Open System Services NFS Management and Operations Guide

6 OSS NFS Reliability
This chapter describes OSS NFS configuration issues and reliability features.
How OSS NFS Implements Reliability
The operating system implements the underlying component-level reliability for the OSS NFS
subsystem. Moreover, the NFS protocol is a reliable message protocol that allows clients and
servers to lose connectivity without affecting data integrity.
Important OSS NFS and operating system reliability features are:
The fault-tolerant operating system provides:
Mirrored disk volumes
Backup processors
System process pairs
The OSS NFS subsystem is highly available:
The OSS NFS manager runs as a process pair.
The OSS NFS port mapper runs as a process pair.

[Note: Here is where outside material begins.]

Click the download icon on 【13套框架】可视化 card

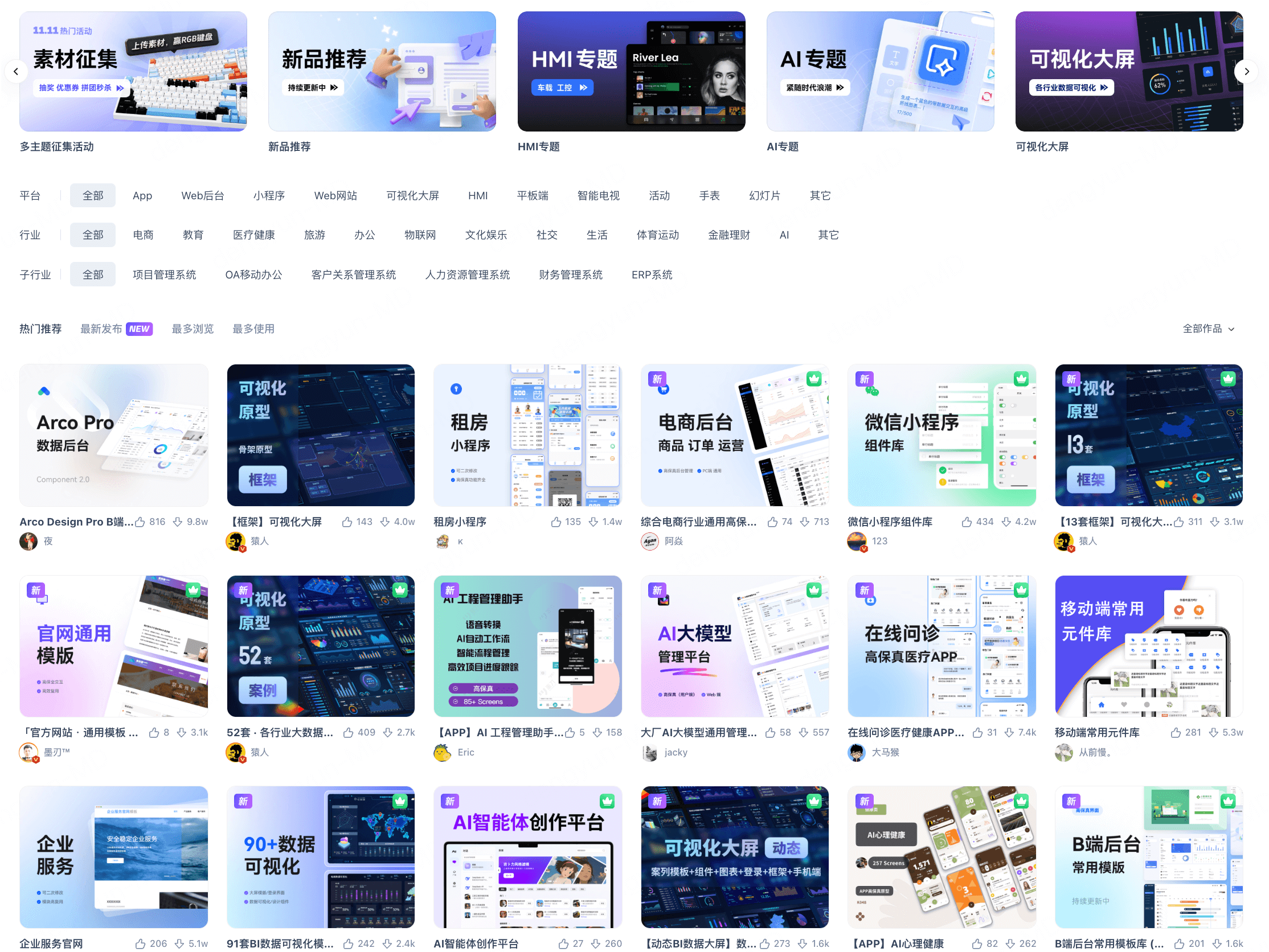point(1215,522)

STYPE OSS server processes and the LAN interface process are persistent; that is, they
are automatically restarted by the OSS NFS manager process.
All configuration and data files can reside on mirrored disks.
OSS NFS uses a transaction cache to assure consistent responses to duplicate or retried
requests.
NFS Protocol Operations
NFS is a stateless protocol. The parameters of each remote procedure call contain all the information
necessary to complete the call, and the server does not keep track of any past requests. When a
server shuts down, the client resends NFS requests until the server restarts and responds. When a
client shuts down, no recovery action is necessary for either the client or the server, because the
client loses context.
OSS NFS servers maintain request caches to improve performance:
The LAN interface process and PCNFSD process cache recent and in-process requests. As a
result, quick response can be provided to duplicate requests, and retries receive the same
result as the original request. This cache is shared by all requests going through the same LAN
interface process and PCNFSD process; it is cleared whenever the LAN interface process or
PCNFSD process is stopped and restarted.
The OSS name server also keeps a history of recent OSS NFS requests that are not duplicates.
This history helps ensure consistent responses to duplicate requests that are not detected by
the LAN process.
To ensure the integrity of the OSS file system, the OSS name server also keeps a record of
mounted filesets, in-process DDL operations, and its own process name.